SUPPLIED TEXT:
# Minn Kota Endura Max vs Endura C2



## ErnieLearns

How does the Digital Maximizer on the Minn Kota Endura Max increase run time up to five times better the Endura C2? Does it work or is it a marketing ploy?


----------



## mrdrh99

I've had several endura c2 motors of different size, I've not had the other, but I've never really come close to killing the battery in a single outing. I do recharge often. My current setup is a 9.9 outboard with e start, a 30# Minn Kota on the transom, and a 43# motorguide on the bow, they share the same battery with no problem. 109ah Walmart Maxx battery


----------



## TNtroller

Just google the digital maximizer for comments to get an explanation of how it works, but you'll read numerous comments that it works from lots of users as well.


----------



## kofkorn

About the simplest analogy I can think of is this:

A traditional "Speed Coil" TM is like driving a a stick shift with the gas pedal floored and controlling the speed using the brakes. The main drive coil is energized as soon as the motor is powered. In addition, there are multiple speed coils that are energized in different groups to give you the 1-5 speeds (At 5, no speed coils are engergized, at 1 they are all energized)

EXERCISE TASK A: In the Endura Max vs Endura C2 thread, what battery does mrdrh99 run all three motors from?
EXERCISE TASK B: Pick up the Endura Max vs Endura C2 thread right after its last sentence and keep writing it.

SUPPLIED INFORMATION:
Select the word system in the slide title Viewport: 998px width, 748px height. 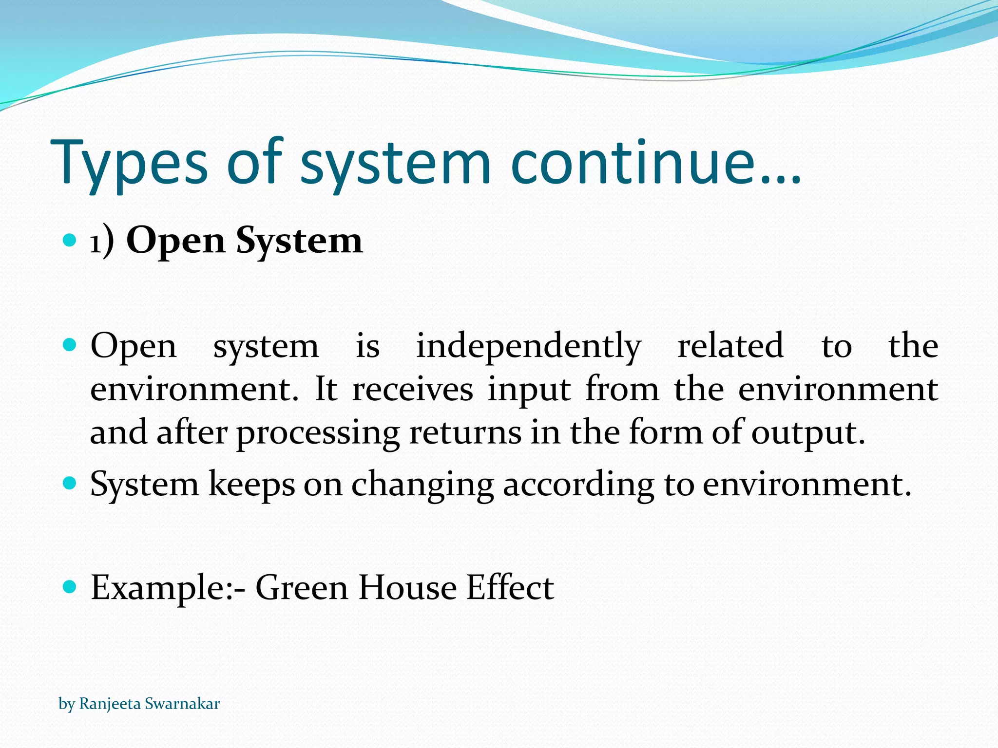pyautogui.click(x=395, y=164)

TASK OUTPUT A: A 109ah Walmart Maxx battery.

TASK OUTPUT B:
The digital control varies the amount of power sent to the main coil, and no speed coils are used. 

If you noticed Bowhunter's conversion article in the past few days, what he has done is taken the speed coils out of the system and added a digital control in-line with the main drive coil.

The digital maximizer is helpful if you tend to troll or move for long periods of time at a slower speed. If you are the type of person who pulses the motor on & off to move quickly from one spot to another, the effects of the maximizer aren't as noticeable.

Good luck!


----------



## NautiBuoys

I've owned both and the Digital Maximizer outperforms the non-DM by a wide margin (5x? Not sure but IMO definitely 3-4x).


----------



## ErnieLearns

Thank you for everyones input. For the extra money I'll get the Endura Max.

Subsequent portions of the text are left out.